**Given problem:**
Please lay out the entries from the line with "Where should I click to: Click the 7.9" through the end of the entries as a Markdown table with the columns "No." and "Line", one row per line, skipping blank lines.

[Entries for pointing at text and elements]
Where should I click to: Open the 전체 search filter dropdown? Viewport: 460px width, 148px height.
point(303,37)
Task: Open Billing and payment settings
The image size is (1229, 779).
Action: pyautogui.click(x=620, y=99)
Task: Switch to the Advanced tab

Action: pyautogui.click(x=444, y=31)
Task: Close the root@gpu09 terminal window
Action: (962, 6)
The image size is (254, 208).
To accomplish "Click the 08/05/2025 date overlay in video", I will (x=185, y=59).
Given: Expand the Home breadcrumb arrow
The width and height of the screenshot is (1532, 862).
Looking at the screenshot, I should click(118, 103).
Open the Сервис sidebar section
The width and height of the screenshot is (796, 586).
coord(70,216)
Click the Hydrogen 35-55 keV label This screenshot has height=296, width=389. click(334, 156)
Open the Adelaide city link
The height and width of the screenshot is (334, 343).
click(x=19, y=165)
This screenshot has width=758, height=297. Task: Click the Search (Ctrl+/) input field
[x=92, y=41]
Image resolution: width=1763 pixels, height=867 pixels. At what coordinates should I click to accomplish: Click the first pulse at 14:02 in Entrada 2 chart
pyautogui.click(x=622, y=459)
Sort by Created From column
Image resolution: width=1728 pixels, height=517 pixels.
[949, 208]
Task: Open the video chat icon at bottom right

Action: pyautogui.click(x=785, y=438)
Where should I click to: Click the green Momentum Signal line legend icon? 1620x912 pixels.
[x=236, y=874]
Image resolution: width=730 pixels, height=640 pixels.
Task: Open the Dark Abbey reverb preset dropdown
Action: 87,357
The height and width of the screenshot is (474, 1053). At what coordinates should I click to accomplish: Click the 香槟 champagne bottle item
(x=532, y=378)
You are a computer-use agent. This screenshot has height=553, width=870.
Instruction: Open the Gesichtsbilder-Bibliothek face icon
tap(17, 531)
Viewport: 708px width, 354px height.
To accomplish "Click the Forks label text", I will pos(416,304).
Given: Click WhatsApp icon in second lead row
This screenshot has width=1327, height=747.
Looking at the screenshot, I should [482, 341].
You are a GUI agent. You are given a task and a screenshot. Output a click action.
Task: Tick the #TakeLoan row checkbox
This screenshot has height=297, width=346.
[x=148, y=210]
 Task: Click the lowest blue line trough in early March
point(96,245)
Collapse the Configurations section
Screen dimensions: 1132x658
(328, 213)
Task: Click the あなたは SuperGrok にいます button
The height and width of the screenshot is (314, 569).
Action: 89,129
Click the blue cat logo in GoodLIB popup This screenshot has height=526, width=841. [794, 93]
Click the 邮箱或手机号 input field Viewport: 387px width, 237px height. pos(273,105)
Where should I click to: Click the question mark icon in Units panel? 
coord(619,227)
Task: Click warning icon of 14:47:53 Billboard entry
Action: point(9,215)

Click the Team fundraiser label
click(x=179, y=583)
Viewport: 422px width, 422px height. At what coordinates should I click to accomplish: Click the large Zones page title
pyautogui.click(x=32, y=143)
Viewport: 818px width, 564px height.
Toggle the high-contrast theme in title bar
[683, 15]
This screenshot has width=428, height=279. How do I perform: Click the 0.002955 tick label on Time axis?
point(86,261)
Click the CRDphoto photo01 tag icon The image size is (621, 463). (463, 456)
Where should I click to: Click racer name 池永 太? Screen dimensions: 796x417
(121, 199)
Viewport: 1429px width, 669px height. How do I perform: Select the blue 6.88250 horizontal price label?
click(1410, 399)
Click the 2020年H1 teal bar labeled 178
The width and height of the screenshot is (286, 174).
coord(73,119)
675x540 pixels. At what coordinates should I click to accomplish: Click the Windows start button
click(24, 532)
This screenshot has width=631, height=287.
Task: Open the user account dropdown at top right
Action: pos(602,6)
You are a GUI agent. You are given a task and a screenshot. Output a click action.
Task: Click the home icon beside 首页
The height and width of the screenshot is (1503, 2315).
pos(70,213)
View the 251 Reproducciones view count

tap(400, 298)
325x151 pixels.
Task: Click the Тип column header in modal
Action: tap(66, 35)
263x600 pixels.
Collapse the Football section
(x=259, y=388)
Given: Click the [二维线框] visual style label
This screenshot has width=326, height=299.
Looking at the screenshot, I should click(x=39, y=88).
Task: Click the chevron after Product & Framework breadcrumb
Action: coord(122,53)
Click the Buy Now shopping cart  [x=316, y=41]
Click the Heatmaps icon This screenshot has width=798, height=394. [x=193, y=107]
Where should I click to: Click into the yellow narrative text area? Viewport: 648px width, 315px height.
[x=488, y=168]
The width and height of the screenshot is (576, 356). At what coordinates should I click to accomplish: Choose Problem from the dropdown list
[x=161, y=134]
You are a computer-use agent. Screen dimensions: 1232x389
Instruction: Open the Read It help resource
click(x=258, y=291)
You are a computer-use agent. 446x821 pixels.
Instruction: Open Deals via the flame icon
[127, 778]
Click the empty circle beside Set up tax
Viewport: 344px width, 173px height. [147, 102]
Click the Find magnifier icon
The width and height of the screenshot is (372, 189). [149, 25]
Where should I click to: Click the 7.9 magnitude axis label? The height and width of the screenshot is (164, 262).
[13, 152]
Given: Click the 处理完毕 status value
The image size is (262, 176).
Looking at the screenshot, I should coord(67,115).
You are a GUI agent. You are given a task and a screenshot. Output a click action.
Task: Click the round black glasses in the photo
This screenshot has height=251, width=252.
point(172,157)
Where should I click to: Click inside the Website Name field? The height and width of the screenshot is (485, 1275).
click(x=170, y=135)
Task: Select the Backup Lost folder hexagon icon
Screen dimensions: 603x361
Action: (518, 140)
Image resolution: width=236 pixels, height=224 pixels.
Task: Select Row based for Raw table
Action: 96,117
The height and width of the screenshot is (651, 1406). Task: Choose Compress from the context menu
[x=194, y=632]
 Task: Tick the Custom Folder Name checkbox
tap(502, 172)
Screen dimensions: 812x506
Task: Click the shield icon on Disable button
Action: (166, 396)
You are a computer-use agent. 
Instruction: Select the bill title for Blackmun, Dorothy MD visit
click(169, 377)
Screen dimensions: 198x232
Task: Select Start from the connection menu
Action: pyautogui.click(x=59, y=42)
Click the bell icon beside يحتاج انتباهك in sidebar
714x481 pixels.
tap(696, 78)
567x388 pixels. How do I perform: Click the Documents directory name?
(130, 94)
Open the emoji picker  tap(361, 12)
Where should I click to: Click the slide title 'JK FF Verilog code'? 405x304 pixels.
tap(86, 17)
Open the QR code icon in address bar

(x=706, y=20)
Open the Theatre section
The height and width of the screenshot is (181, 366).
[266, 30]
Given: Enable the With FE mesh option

**Output for this exercise:**
| No. | Line |
|---|---|
| 1 | Where should I click to: Click the 7.9 magnitude axis label? The height and width of the screenshot is (164, 262). |
| 2 | [13, 152] |
| 3 | Given: Click the 处理完毕 status value |
| 4 | The image size is (262, 176). |
| 5 | Looking at the screenshot, I should coord(67,115). |
| 6 | You are a GUI agent. You are given a task and a screenshot. Output a click action. |
| 7 | Task: Click the round black glasses in the photo |
| 8 | This screenshot has height=251, width=252. |
| 9 | point(172,157) |
| 10 | Where should I click to: Click inside the Website Name field? The height and width of the screenshot is (485, 1275). |
| 11 | click(x=170, y=135) |
| 12 | Task: Select the Backup Lost folder hexagon icon |
| 13 | Screen dimensions: 603x361 |
| 14 | Action: (518, 140) |
| 15 | Image resolution: width=236 pixels, height=224 pixels. |
| 16 | Task: Select Row based for Raw table |
| 17 | Action: 96,117 |
| 18 | The height and width of the screenshot is (651, 1406). Task: Choose Compress from the context menu |
| 19 | [x=194, y=632] |
| 20 |  Task: Tick the Custom Folder Name checkbox |
| 21 | tap(502, 172) |
| 22 | Screen dimensions: 812x506 |
| 23 | Task: Click the shield icon on Disable button |
| 24 | Action: (166, 396) |
| 25 | You are a computer-use agent.  |
| 26 | Instruction: Select the bill title for Blackmun, Dorothy MD visit |
| 27 | click(169, 377) |
| 28 | Screen dimensions: 198x232 |
| 29 | Task: Select Start from the connection menu |
| 30 | Action: pyautogui.click(x=59, y=42) |
| 31 | Click the bell icon beside يحتاج انتباهك in sidebar |
| 32 | 714x481 pixels. |
| 33 | tap(696, 78) |
| 34 | 567x388 pixels. How do I perform: Click the Documents directory name? |
| 35 | (130, 94) |
| 36 | Open the emoji picker  tap(361, 12) |
| 37 | Where should I click to: Click the slide title 'JK FF Verilog code'? 405x304 pixels. |
| 38 | tap(86, 17) |
| 39 | Open the QR code icon in address bar |
| 40 | (x=706, y=20) |
| 41 | Open the Theatre section |
| 42 | The height and width of the screenshot is (181, 366). |
| 43 | [266, 30] |
| 44 | Given: Enable the With FE mesh option |